The Conference of State Bank Supervisors filed suit against the OCC over the agency’s proposal to issue special-purpose banking licenses to fintech firms; Recode reports on Apple’s rumored launch of an iPhone-to-iPhone digital money-transfer service to rival Paypal’s Venmo; Stock trading app Robinhood raised $110 million, valuing the firm at over $1 billion; the WSJ writes on the rise of financial mapmaking and advanced network analytics that provides financial firms and regulators new tools to spot crises; and House Financial Services Vice Chairman Patrick McHenry opines on the CFPB’s Project Catalyst.
In the News This Week…
Conference of State Bank Supervisors sues OCC. An industry group representing all 50 state banking regulators filed suit against the federal agency in an effort to prevent it from issuing specialty national banking licenses to fintech firms. The Conference, which “has rarely gone to court against a federal regulator,” argues that the OCC is reaching beyond its jurisdiction and only has the authority to grant licenses to nonbanks that take deposits, reports the WSJ.
Apple may launch digital money-transfer service. Recode reports that Apple is rekindling its “on-again, off-again flirtation” with creating a Venmo-like payment service allowing iPhone users to send money digitally to other iPhone users. According to Recode’s sources, Apple has held discussions with industry partners and some expect the service to launch later this year.
Financial mapmaking helps firms and regulators spot crises. The WSJ profiles Kimmo Soramäki, a network specialist and founder of Financial Network Analytics, who is employing new modeling approaches to spot weaknesses in bank stress-testing and financial markets as part of “a growing area of research that is changing how regulators and banks manage financial risk.”
Robinhood raises $110 million. The four-year-old stock trading app, which does not take a commission on trades, now claims over two million monthly users. The latest funding round values the firm at $1.3 billion and includes existing investors NEA, Index Ventures, and Ribbit Capital.
Rep. Patrick McHenry opines on Project Catalyst. McHenry says the Consumer Financial Protection Bureau’s Project Catalyst, an initiative launched in 2012 to test new financial products and foster collaboration between the agency and fintech firms, is a “failed experiment.” He believes Project Catalyst requires more regulatory flexibility, and aims his sharpest criticism at the project’s no-action letter policy, which he says is “barely worth the paper it was written on.”
Fintech apps help financially stressed families.
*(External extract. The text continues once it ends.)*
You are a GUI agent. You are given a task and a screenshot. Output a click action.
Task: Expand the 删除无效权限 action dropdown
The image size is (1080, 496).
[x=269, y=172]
Mobile apps Even (income volatility), Digit (savings plans), and Prism (bill tracking) are employing new technology to help ease the financial burden on households of modest means. While these firms are benefiting from bank partnerships and venture backing, their widespread adoption is being hampered by the need for state-by-state regulatory approvals that are “costly and time-consuming.”
VC firms use predictive computing to improve decision-making. As Wall Street increasingly relies on algorithmic trading instead of human asset managers, venture capital firms are adopting a new computer-driven approach toward investing that “mirrors Wall Street’s recognition that computers do some things not only faster but also better than people when it comes to crunching gigantic sets of data.”
SoFi faces pressure from rising short-term rates. The online lender, known for pioneering student debt consolidation, is facing shrinking interest-rate savings on student-loan refinancing as short-term rates have started to move higher. SoFi’s CEO Mike Cagney, who’s “been vocal about the limited time-span on this market,” has pushed the firm’s expansion into new loans and products.
JPMorgan exits R3 CEV blockchain group. Following in the footsteps of Goldman Sachs, Morgan Stanley, and Banco Santander, JPMorgan is the latest major bank to leave the consortium, which represents nearly 80 financial firms. R3 spokesperson Charley Cooper said JPMorgan is parting ways “to pursue a very distinct technology path which is at odds with the one chosen by [R3].”
Ant Financial partners with ofo on mobile payments. The Chinese payments firm behind Alipay and the Sesame Credit credit-rating system is investing an undisclosed amount into ofo, the world’s largest bike sharing platform. As part of the investment, Ant Financial will offer mobile and credit card payments services as well as strategic advice on ofo’s international expansion.
U.K’s FCA seeks regional fintech hubs. In a speech to the Leeds Digital Festival [full text], Christopher Woolard, the FCA’s Executive Director of Strategy and Competition, said they’re working to ensure that the “[fintech] phenomenon can spread far beyond London” by offering regulatory services to fintech firms in Leeds, Manchester, Edinburgh, and Glasgow.